Fasse den folgenden Kommentar in zwei Sätzen zusammen.

• TEXTAUSZUG
══════════
Rudolf Öller

Kommentar

Rudolf Öller

Saurier an Bord

Wissen / 06.12.2013 • 18:46 Uhr

Die USA gelten als das Land der unbegrenzten Möglichkeiten, und das ist nur geringfügig übertrieben. Großer Reichtum, bedrückende Armut, gewaltige Waffensysteme, wissenschaftliche Spitzenleistungen und schräge Vögel aller Art kann man hier sehen. Europa ist beschaulicher, Abweichungen vom Durchschnitt sind bei uns seltener anzutreffen.

Die USA sind bekannt für ihre Spitzenuniversitäten und ihre große Zahl an Nobelpreisträgern, aber auch am anderen Ende der Skala findet man Erstaunliches. In der südkalifornischen Kleinstadt Santee gibt es das „Creation and Earth History Museum“. Es handelt sich um ein Museum, in dem eine evangelikale Religionsgemeinschaft den Besuchern zu erklären versucht, dass unsere Erde vor wenigen tausend Jahren erschaffen wurde und die Bibel bis ins kleinste Detail absolut wörtlich zu nehmen ist. Das Ganze wird nicht als Religion, sondern als „Wissenschaft“ verkauft.

Es wird gezeigt, dass die Welt in exakt sechs Tagen von Gott erschaffen wurde. Da die Sonne laut Bibel erst am vierten Tag aufleuchtete, erhebt sich die Frage, wie lange die ersten drei Tage gedauert haben. Darauf wird nicht eingegangen. Für Biologen ist der Tod ein Teil des Lebens und so natürlich wie eine Geburt. Nach dem Tod werden alle Lebewesen chemisch zersetzt, es wird dadurch Platz für neues Leben geschaffen. Für die Kreationisten ist der Tod erst durch die Sünde in die Welt gekommen (Römerbrief 5,12). Infolgedessen waren Raubtiere wie Löwen, Wölfe und Haie zuvor Veganer. Die Arche Noah wird im Museum als Modell dargestellt. Da es sehr viele Tierarten gibt, war sie so groß wie ein Flugzeugträger. Eine erstaunliche Ingenieursleistung für Noahs Familie. Nicht nur das. Es waren auch Saurier an Bord, die erst nach der großen Flut ausgestorben sind. Die Begründung der Kreationisten sei den Lesern gnädig erspart.
══════════
• ANGEZEIGTE DATEN
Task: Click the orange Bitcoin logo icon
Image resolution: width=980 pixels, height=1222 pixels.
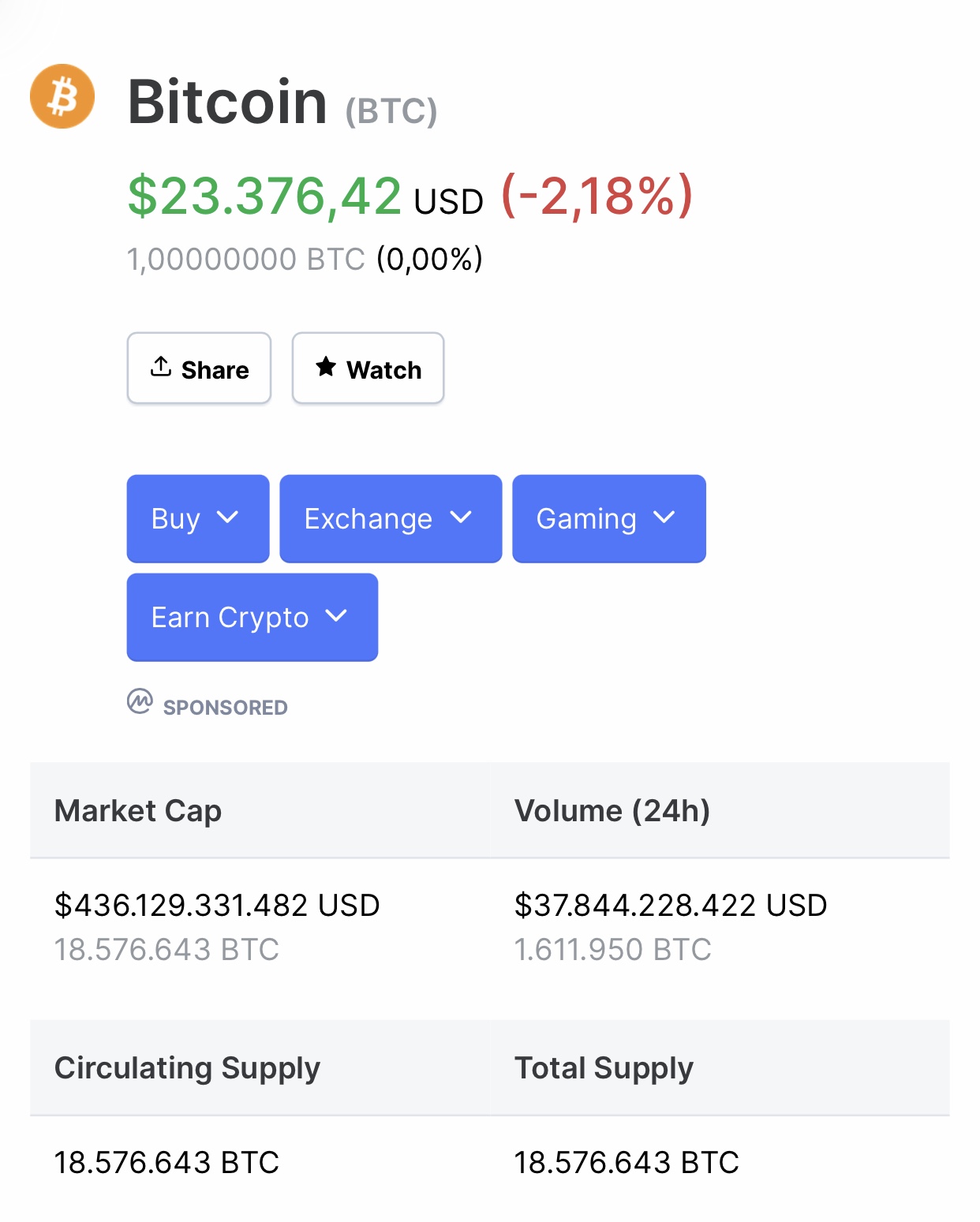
══════════
• ERGEBNIS DER ÜBUNG
Im „Creation and Earth History Museum“ im südkalifornischen Santee versucht eine evangelikale Religionsgemeinschaft, den Besuchern als „Wissenschaft“ zu erklären, dass die Erde vor wenigen tausend Jahren in exakt sechs Tagen erschaffen wurde und die Bibel wörtlich zu nehmen ist. Dort wird unter anderem gelehrt, dass der Tod erst durch die Sünde in die Welt kam, Raubtiere zuvor Veganer waren und sich auf der Arche Noah, die so groß wie ein Flugzeugträger war, auch Saurier befanden, die erst nach der großen Flut ausstarben.